The lineups have been oficially announced, although i’m sure they’ve been leaked elsewhere already.
The half that are new players have a decent mix of ages, although they all look to be physically fit and strong. They don’t look to be “casted” as much as recent shows have been.
I think they did a good job selecting the returning players - a great mix of strength (James, Ozzy), cunning (Ami, Yau-Man, Jonathon), and a few under-the-radar-but-not-potted-plants (Cerie, Amanda). The only person selected for “attitude” was Johnny Fairplay, who holds a special place in Survivor history. Julie I don’t remember much about, and Parvati seems to be there only for eye candy, although she did OK, IIRC.
I think this show could be really interesting. I am guessing that the tribes will be segregated according to new vs. old. That should make for a high level of paranoia among the returning players.
The most loathsome player ever. I’d like to seem them roast him on an open pit fire.
So, does anyone know if the tribes are set up as Favs vs Newbies, or do they mix them up in the 2 tribes? I’m guessing it’s the former, but I couldn’t tell from the article.
Actually, let me amend that – if the other players have a lick of sense, they’ll keep JF around all the way 'till final 3, and then the jury will award him 0 votes. F3 would essentially be an F2.
That’s assuming he’s kept his charming personality traits, which seems like a very safe bet.

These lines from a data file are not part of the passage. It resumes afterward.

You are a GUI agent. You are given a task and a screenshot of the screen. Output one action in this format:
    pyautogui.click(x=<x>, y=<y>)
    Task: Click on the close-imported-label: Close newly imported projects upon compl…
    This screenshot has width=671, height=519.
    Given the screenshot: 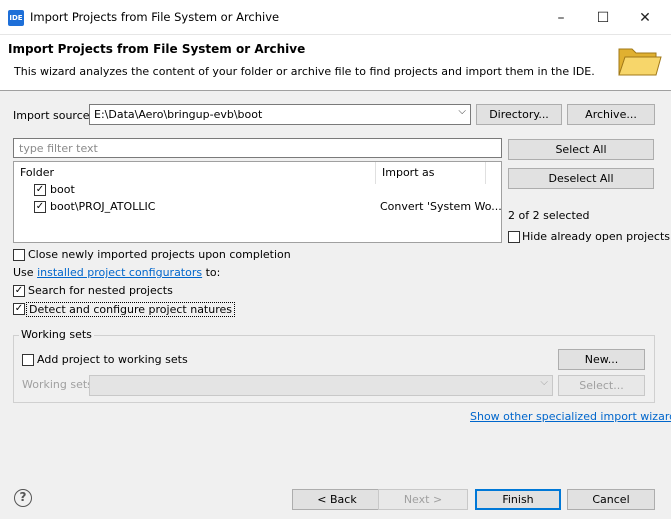 What is the action you would take?
    pyautogui.click(x=160, y=254)
    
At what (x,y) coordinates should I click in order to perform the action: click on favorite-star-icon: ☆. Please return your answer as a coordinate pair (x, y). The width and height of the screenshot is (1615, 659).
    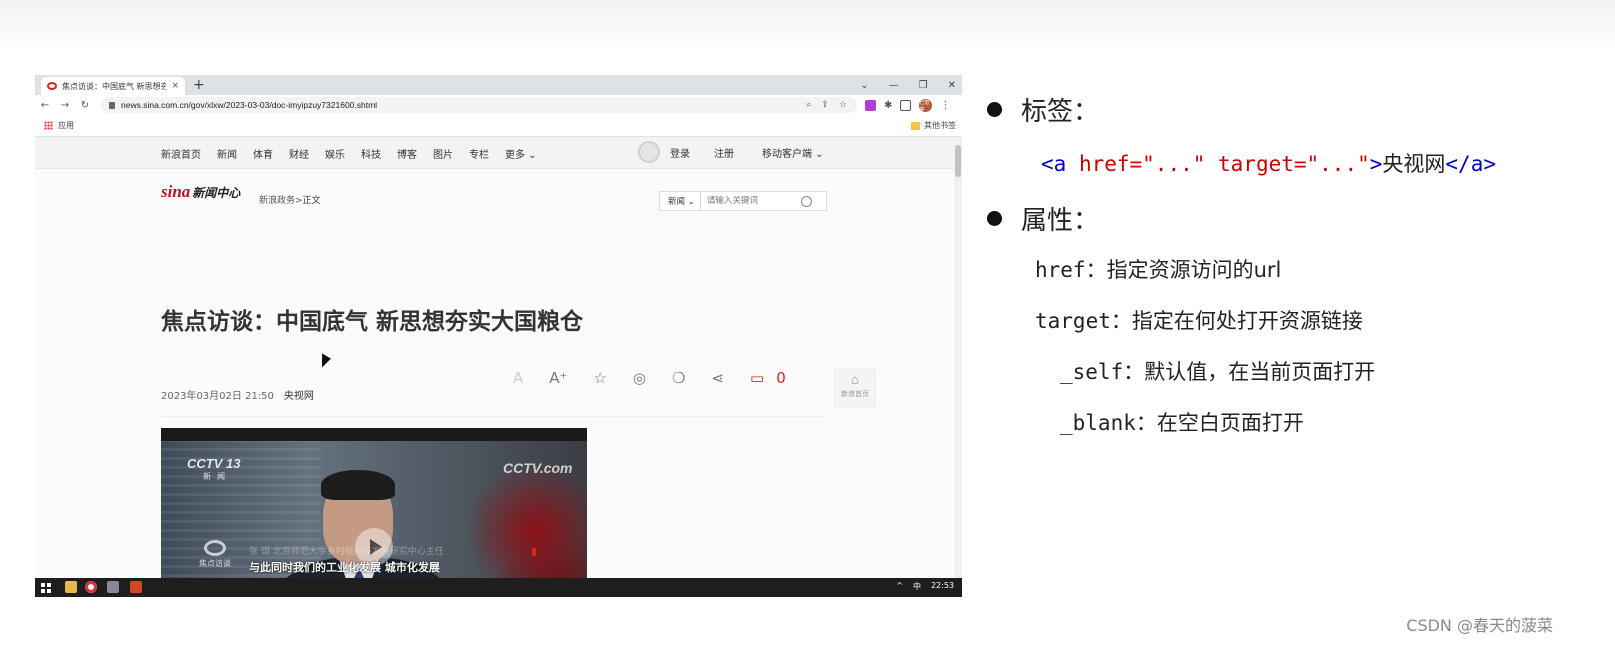
    Looking at the image, I should click on (600, 378).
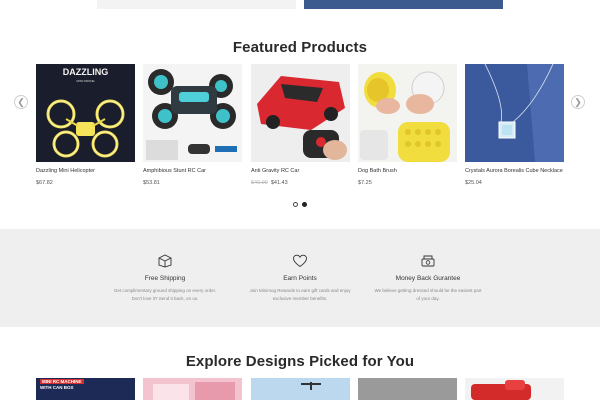 The image size is (600, 400). I want to click on product-card: Anti Gravity RC Car $49.99 $41.43, so click(300, 125).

I can’t believe Mark Burnett allowed Johnny Fairplay back. After he turned up drunk at a Survivor event, he had been banned from future Survivor activities.
Rumor here
“Fariplay is claiming his feud with host Jeff Probst is because Probst was dating Katie Doyle from MTV’s Road Rules and he [Fairplay] stole her away. He claims Probst is now with Julie Berry of Survivor, but that’s his second choice. Whatever.”

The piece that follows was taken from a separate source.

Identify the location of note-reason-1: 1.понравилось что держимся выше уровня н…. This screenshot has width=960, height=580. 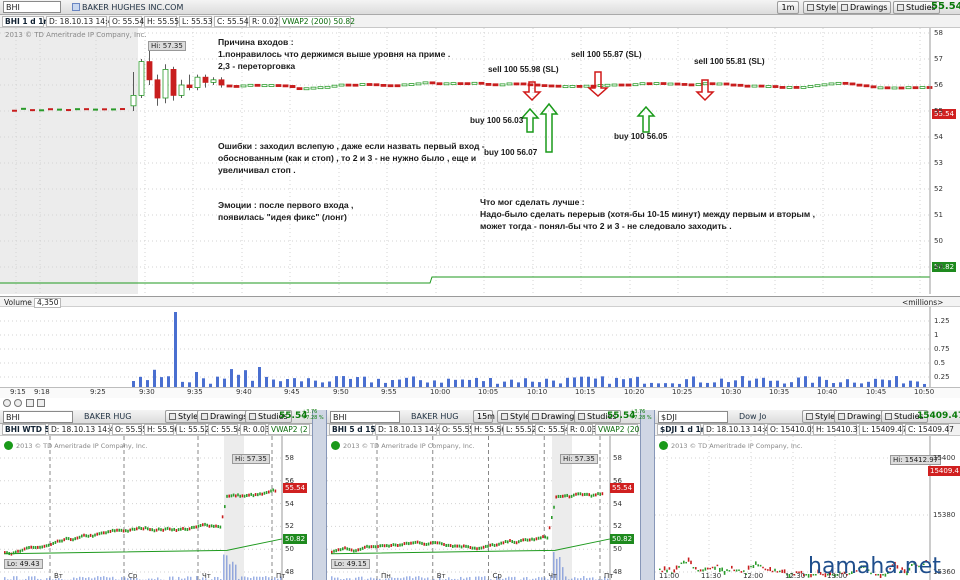
(334, 54).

Man, go to the article with Jeff’s comments and check out Amanda’s picture. Yowza! I’m going to have to sit here at my desk a few minutes while my reaction subsides…
She’d better work on her tan if she’s going to spend a month in the tropics.
The “fan” Michael Bortone (picure 3) is a dead ringer for the guy who played Johnny Depp’s partner/rival in the film “Blow”, right down to the scruffy beard and the creepy beady eyes.
The leaking was pretty good, too, as it relates to the All Stars. The label attached on the Survivor Sucks web site to the Micronesia version of Survivor is Half ASS.